What the task requires –
After locating the line with "Избранное (31, 2531)", reproduce that line and every one following it exactly, up to the end of the entries.

(Information shown Opens)

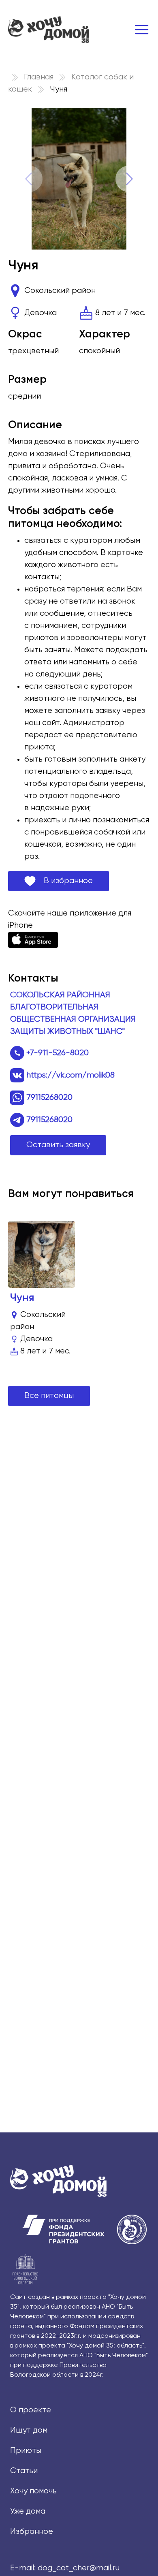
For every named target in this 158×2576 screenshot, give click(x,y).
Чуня (22, 1298)
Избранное (31, 2531)
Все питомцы (49, 1396)
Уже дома (27, 2511)
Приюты (25, 2450)
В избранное (64, 881)
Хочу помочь (33, 2491)
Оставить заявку (58, 1145)
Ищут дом (28, 2430)
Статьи (24, 2471)
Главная (38, 77)
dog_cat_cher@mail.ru (79, 2568)
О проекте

(Information shown Closes)

Written reply –
Избранное (31, 2531)
Все питомцы (49, 1396)
Уже дома (27, 2511)
Приюты (25, 2450)
В избранное (64, 881)
Хочу помочь (33, 2491)
Оставить заявку (58, 1145)
Ищут дом (28, 2430)
Статьи (24, 2471)
Главная (38, 77)
dog_cat_cher@mail.ru (79, 2568)
О проекте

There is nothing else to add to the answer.